Fortress of Solitude...

...I don't have one...

I have a few moments in the morning where I can drink a cup of coffee without grand kids hanging off both legs and my left arm...but, that ends at approx. 8am, when I get the obligatory phone call from Nana. This is nothing "new". I've been talking to my mother AT LEAST once a day since before she retired at age 62. She is now, 80. Since retirement, it has been twice a day, morning and evening. This is by arrangement...hers. It's according to VERY strict guidelines formulated from massive expectations...hers. We do not deviate from the plan...I lie...I do not deviate from the plan...or I will die.

The Tall One is always around...I live with him, because we're married and he pays the bills for my indulgent, extravagant life style.

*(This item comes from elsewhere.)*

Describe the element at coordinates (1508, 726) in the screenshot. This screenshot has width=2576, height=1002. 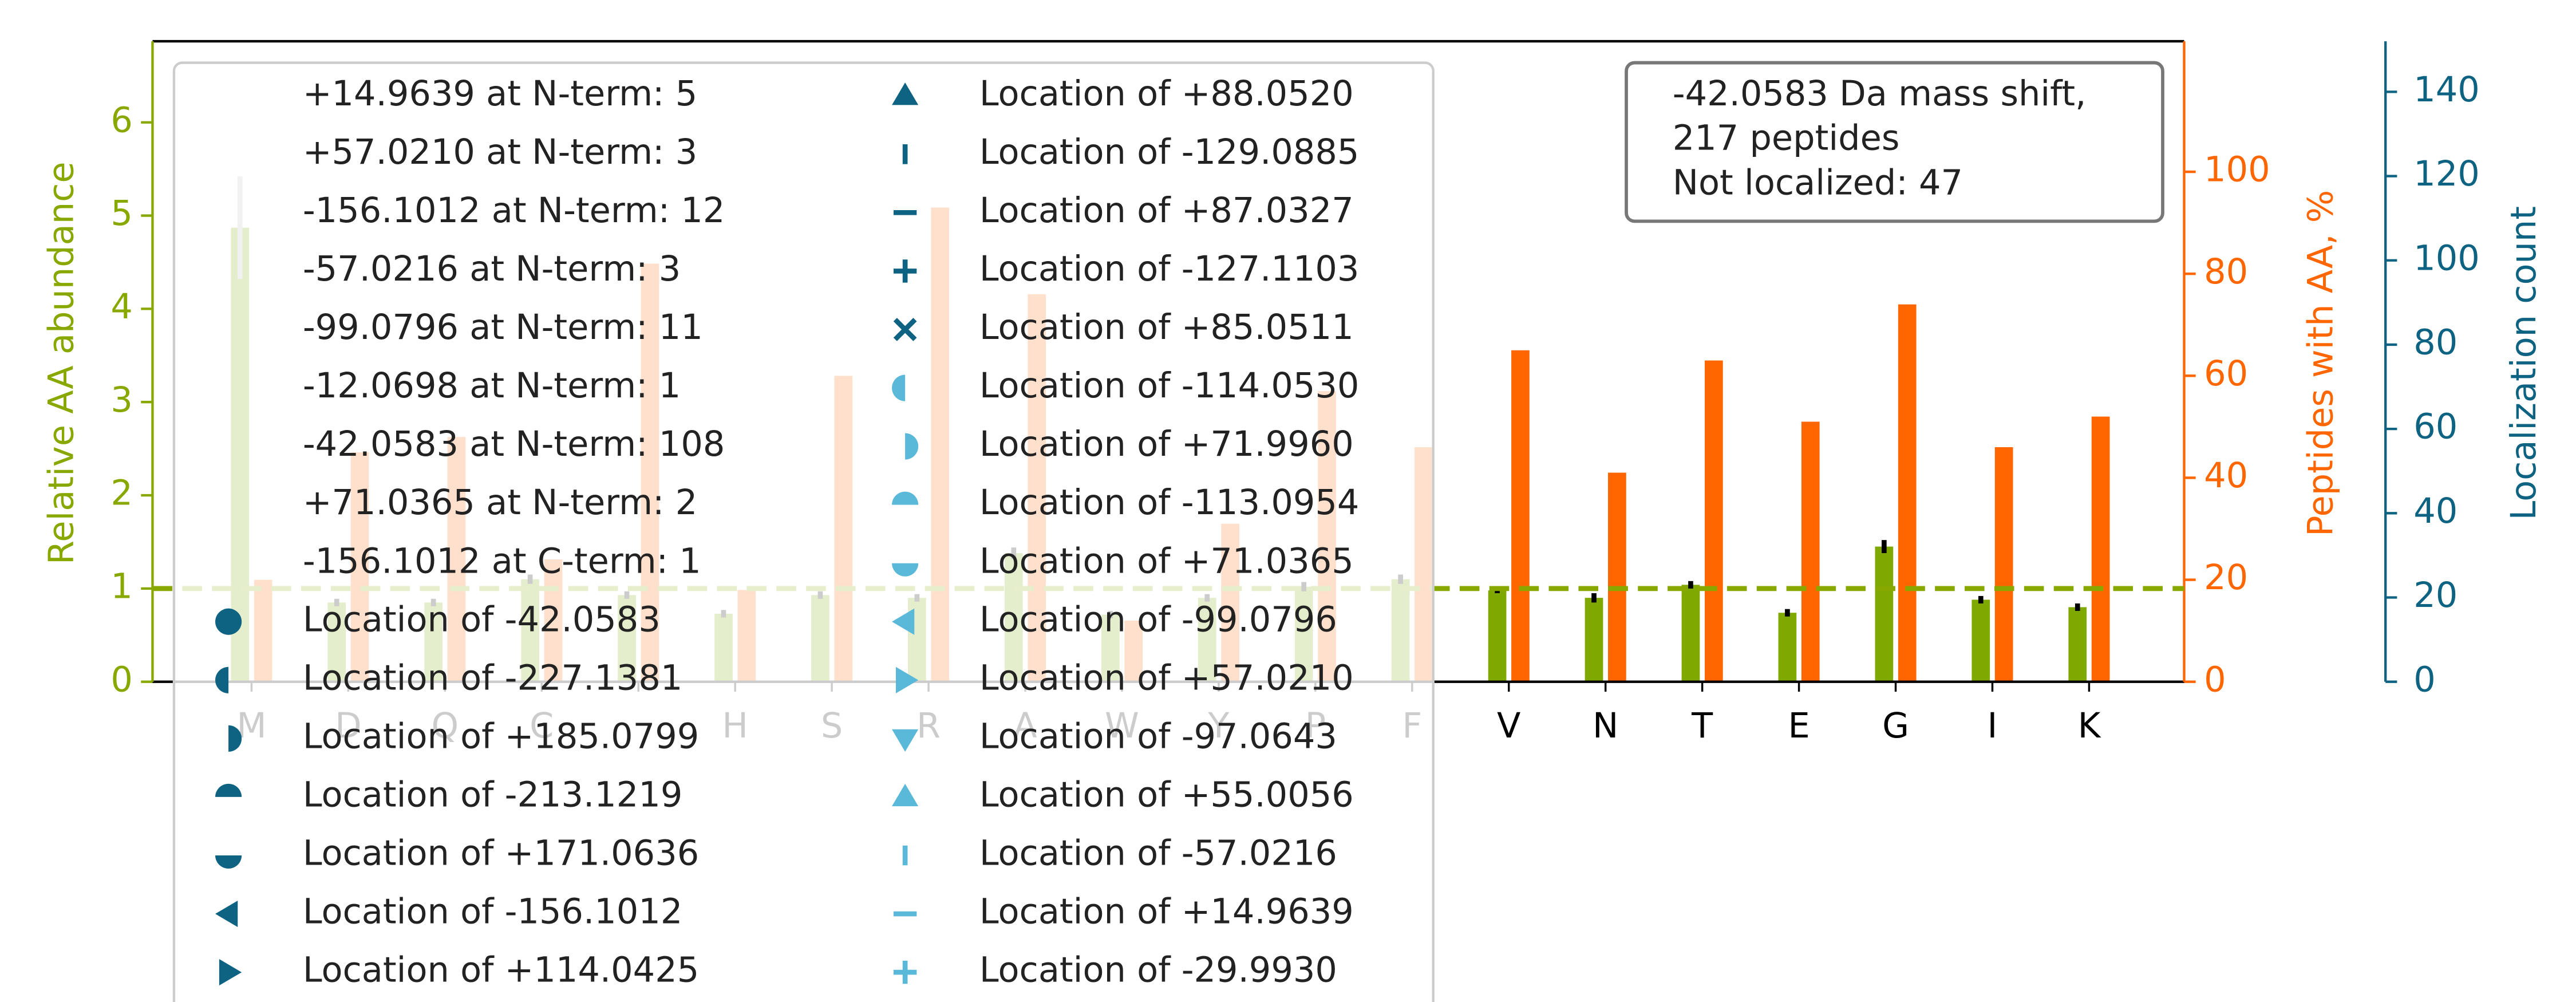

He also works out of the shop...in our home. (This is his dream. He would be very grumpy if he had to commute. He's actually a bit put out if he has to spend more than 20 minutes a day in the truck.) I work out of our home, too. I'm putting off the laundry and cleaning as I type. The grand kids will be here before too long, with my daughter who works with my husband in the shop in our house. (And, there's a wart on the frog, on the bump on the log, in the hole at the bottom of the sea....)

On those rare occasions, when there is NO ONE in the immediate vicinity, the phone will ring and I will have to make an unscheduled run to my mother's (it's ok, because it is MY inconvenience, not hers) or to my boss's (because he's a quadriplegic and can't do ANYTHING for himself!). I am 99.9% ok with this, as I realize I am their "lifeline". But, it sucks the solitary out my day. I "nap" with the cell phone turned to vibrate IN MY HAND! I do! Before Nana moved four miles away, and I was still working full-time for Wheeler, I would wake up to the phone (not a cell) at 2am for an emergency run a couple of times a week. I can't do this anymore - physically, I can't. Wheeler has to "schedule" me for night time emergency standby. If I KNOW that he will be calling me (say, when his parents are out of town, or his other, younger, stronger attendants aren't available) I will not ignore hear the phone and rush to his rescue.

I wanted to be a mother...I love being a grandmother...I am a natural care-giver, it is my gift...Tall One annoys me a little bit with his clingy pouting, but it's only because he loves me and enjoys spending obsessive time with me, not out of an inability to do things on his own...

I just want to be left alone sometimes, without feeling guilty (my mother) or worrying that I'm missing something (everyone else).